A capstone drawing game where the controllers are absurd: full-size pencils. Two players race to draw the same prompt at full-body scale on a projected floor canvas — then the game prints out a comically small version of what they made.
Make the drawing tool ridiculous, and the drawing follows.
Most drawing games shrink you down to a mouse or a stylus. We did the opposite. The whole canvas is projected onto the floor, and you mark it up by waving giant pencils over it — so a simple doodle turns into a full-body, slightly chaotic performance. The bigger the tool, the funnier the result.
Two players share the floor, split down the middle, racing the same prompt at once. The fun isn’t precision — it’s watching two people flail at a wizard with a four-foot pencil and somehow both finish.

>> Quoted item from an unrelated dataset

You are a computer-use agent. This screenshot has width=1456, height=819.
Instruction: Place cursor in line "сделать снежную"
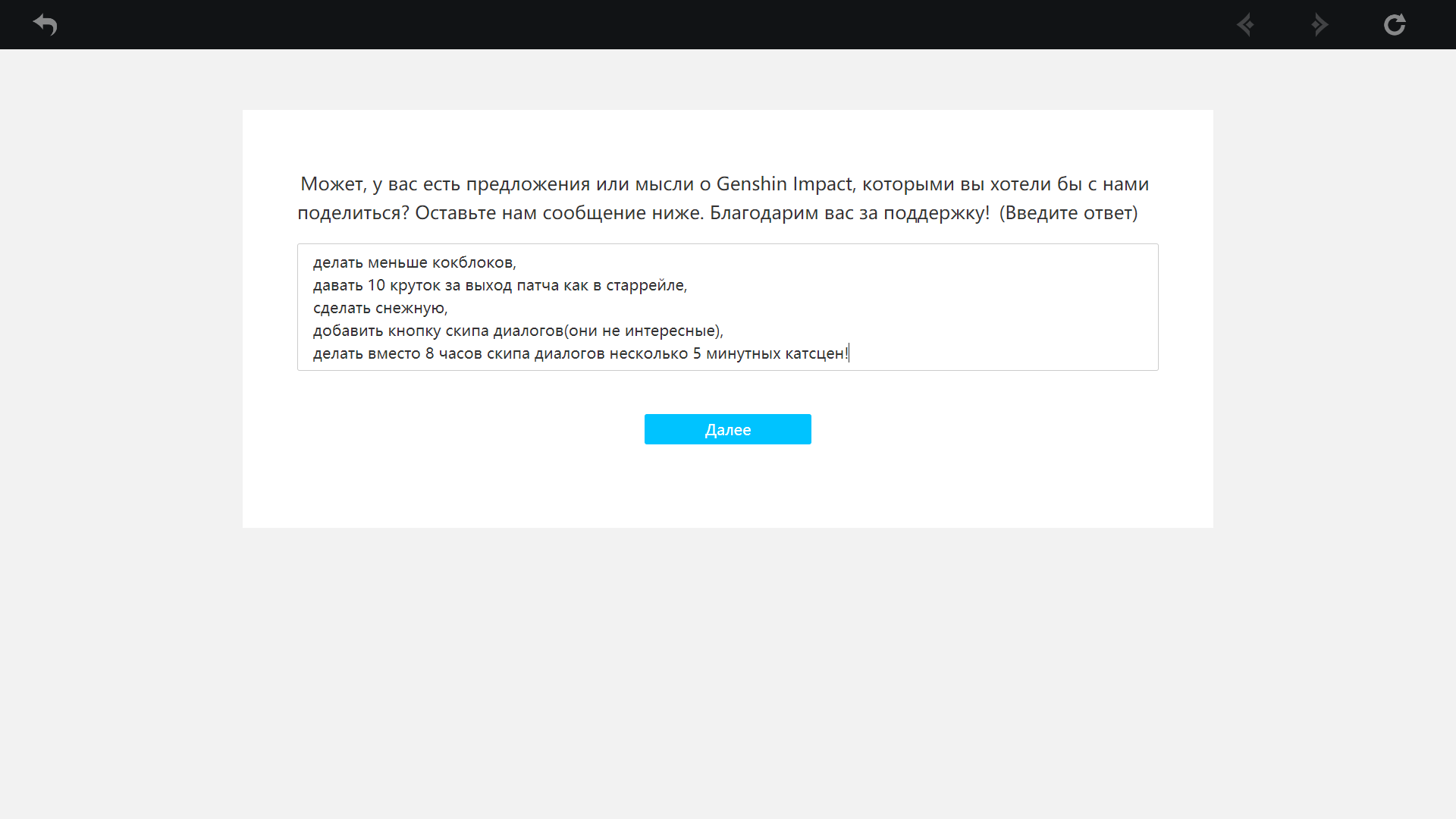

One minute, one prompt, two giant pencils.
A prompt appears — something like “a wizard ordering coffee” — and the clock starts. Each player gets their own side of the canvas, a choice of large, medium, or small brush, and a single undo for when things go wrong (they will). When the timer hits zero, the round freezes and the floor reveals both drawings side by side.

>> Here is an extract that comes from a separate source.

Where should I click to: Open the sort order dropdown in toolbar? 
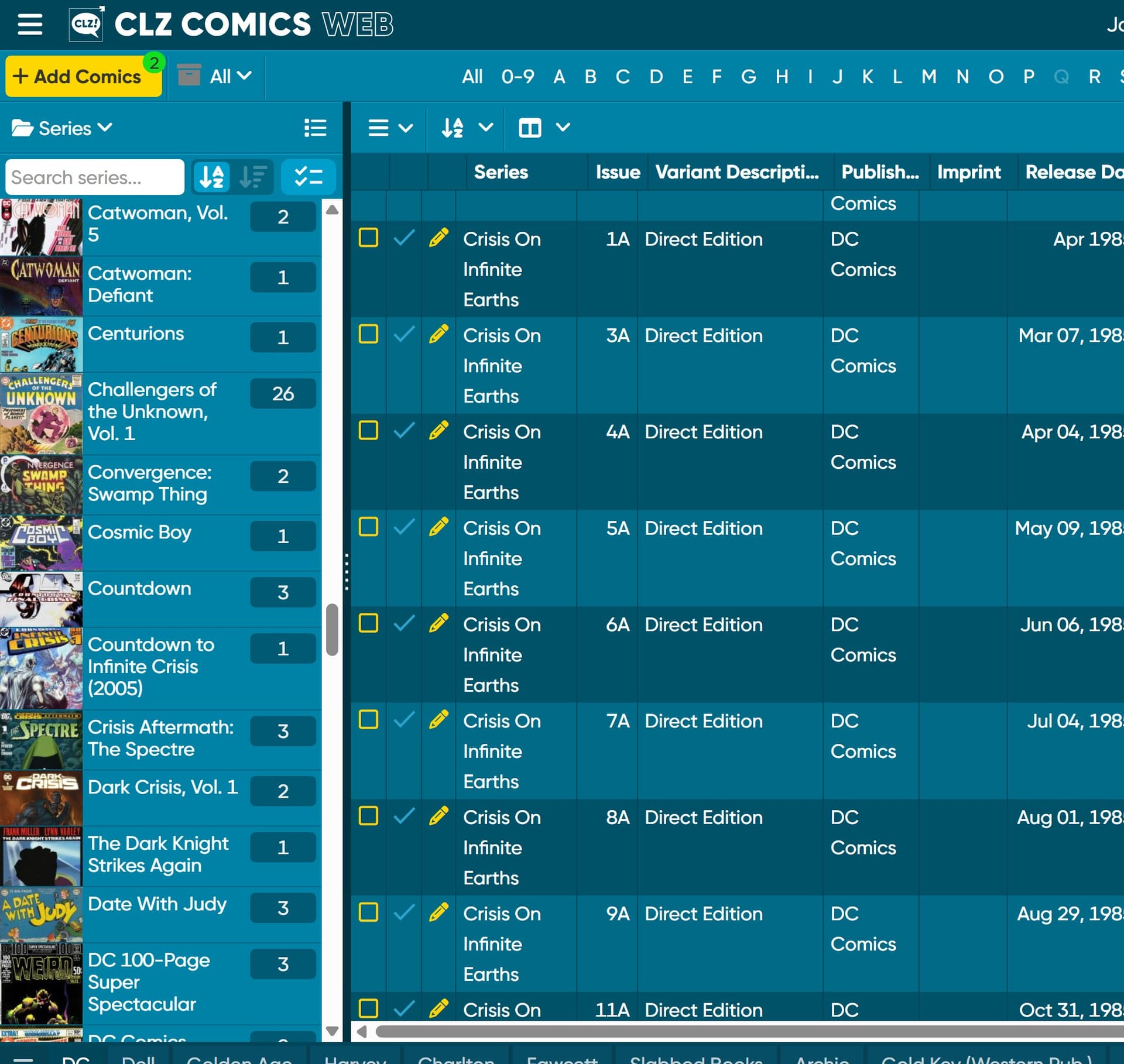[466, 128]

Then the punchline: the game prints your enormous, full-body masterpiece as a tiny slip you can take home.


800+ people drew with us in a day.
We brought the whole thing — floor projection, props, printer — to Imagine RIT 2026 and ran it as an open booth. More than 800 visitors picked up the pencils over the day, and the line told us the core idea worked: the absurd tool is the hook, and a round is short enough that anyone will try “just one.”